Repeat everything in the data from the line containing "Click false after" down through the line containing "Viewport: 695px width, 767px", including both of those lines. Leave the pictures out.

• **Records for the task**
----------

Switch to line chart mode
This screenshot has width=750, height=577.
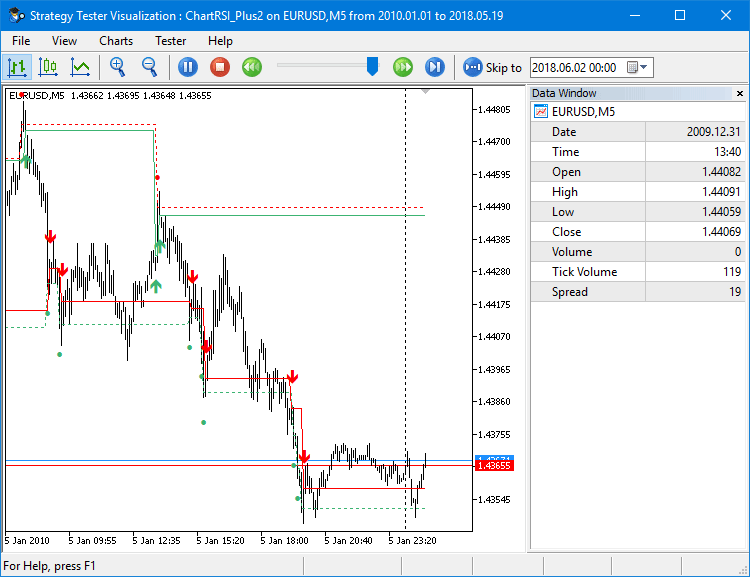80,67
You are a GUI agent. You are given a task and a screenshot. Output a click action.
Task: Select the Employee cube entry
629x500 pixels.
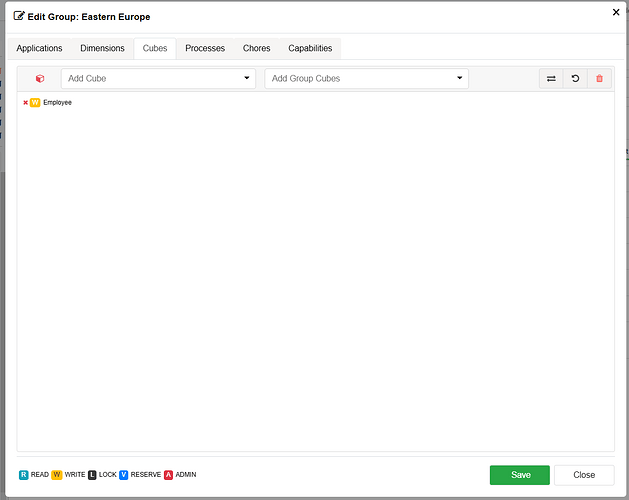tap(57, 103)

----------

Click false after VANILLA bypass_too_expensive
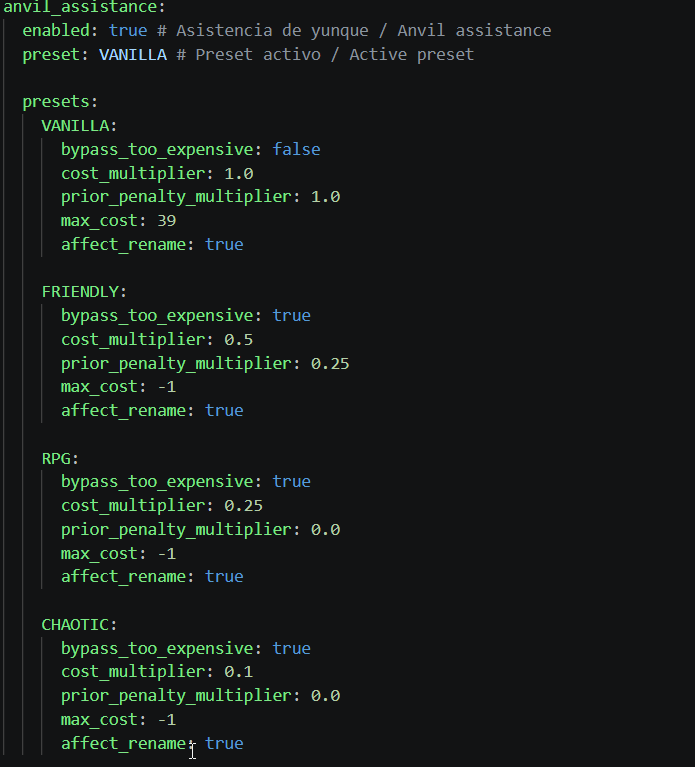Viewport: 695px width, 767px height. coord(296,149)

----------

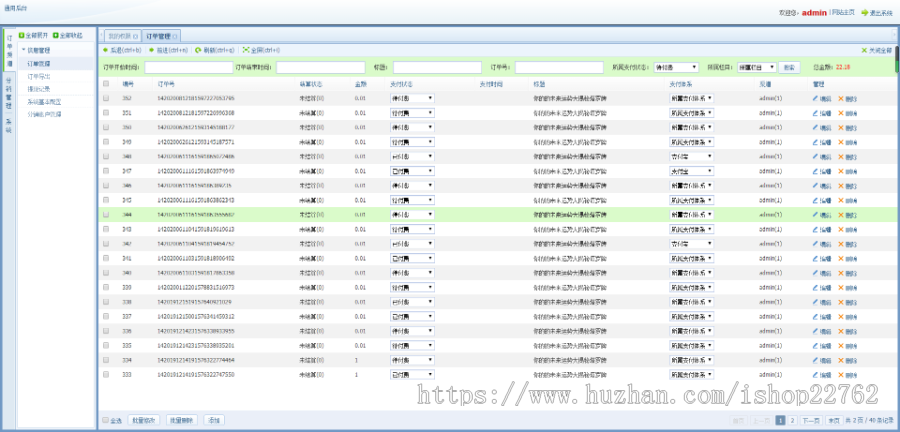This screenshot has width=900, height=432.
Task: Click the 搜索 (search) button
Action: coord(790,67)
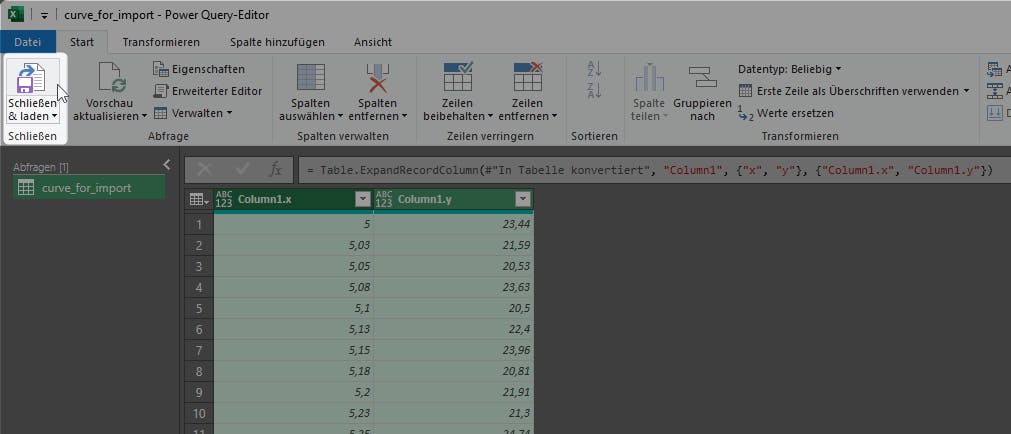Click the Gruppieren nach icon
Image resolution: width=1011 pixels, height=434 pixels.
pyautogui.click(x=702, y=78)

----------

• **Output of the task**
Click false after VANILLA bypass_too_expensive
Viewport: 695px width, 767px height. coord(296,149)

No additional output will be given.